Callaway acquired Topgolf in 2021 as an opportunity to reach new potential golf customers. At the time of the $2 billion deal, Topgolf had 63 open-air U.S. venues and was swinging for international growth through franchise agreements and new development.

As two independent companies, Callaway and Topgolf are expected to perform better financially with optimized capital allocation, simplified operating structure and a distinct investment thesis for each entity.

Callaway, which has the No. 1 U.S. market position for branded golf clubs and the No. 2 market position for branded golf balls, plans to reinvest in growing its market-leading positions once the split is complete.

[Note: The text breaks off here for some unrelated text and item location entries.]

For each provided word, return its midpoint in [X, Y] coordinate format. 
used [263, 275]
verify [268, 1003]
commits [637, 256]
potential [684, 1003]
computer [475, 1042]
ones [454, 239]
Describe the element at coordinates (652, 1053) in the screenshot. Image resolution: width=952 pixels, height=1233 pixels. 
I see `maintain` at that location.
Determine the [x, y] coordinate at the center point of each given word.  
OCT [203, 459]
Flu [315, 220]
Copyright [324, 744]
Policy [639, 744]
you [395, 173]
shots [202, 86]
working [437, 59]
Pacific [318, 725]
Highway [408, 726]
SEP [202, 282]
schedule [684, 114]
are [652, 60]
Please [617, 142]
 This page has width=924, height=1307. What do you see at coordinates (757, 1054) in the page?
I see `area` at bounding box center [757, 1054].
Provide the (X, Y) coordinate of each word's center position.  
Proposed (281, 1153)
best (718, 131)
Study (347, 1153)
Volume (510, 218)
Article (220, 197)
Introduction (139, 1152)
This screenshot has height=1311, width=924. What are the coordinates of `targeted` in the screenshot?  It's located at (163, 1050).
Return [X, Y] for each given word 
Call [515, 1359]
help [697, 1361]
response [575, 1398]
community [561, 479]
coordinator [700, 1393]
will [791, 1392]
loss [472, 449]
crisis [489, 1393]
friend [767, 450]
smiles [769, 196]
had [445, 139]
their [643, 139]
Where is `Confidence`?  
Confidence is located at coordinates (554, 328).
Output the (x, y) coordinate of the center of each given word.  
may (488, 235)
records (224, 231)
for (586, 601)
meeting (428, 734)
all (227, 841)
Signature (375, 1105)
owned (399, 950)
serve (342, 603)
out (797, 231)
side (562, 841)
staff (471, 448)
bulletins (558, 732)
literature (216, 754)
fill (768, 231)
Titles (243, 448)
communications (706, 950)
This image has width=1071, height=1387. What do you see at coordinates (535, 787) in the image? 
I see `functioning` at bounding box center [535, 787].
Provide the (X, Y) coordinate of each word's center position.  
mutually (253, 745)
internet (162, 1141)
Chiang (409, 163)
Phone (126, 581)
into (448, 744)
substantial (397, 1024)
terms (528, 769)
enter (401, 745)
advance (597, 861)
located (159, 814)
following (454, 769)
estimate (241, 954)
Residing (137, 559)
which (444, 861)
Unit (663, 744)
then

In the separation, Callaway is expected to retain all existing Topgolf Callaway Brands' financial debt, including the term loan and the convertible notes. Meanwhile, Topgolf will retain its venue financing obligations but will have no financial debt.

Upon separation, Callaway will continue to be led by Brewer, with Topgolf's business continuing to be led by Topgolf CEO Artie Starrs.

Topgolf Callaway's management team and its advisers are also considering other options outside of a Topgolf spinoff, but the company's management team said this week the separation path is the most likely outcome.

For the record

Topgolf Callaway's financial advisers are Goldman Sachs and Centerview Partners. Latham & Watkins is serving as the company's legal counsel.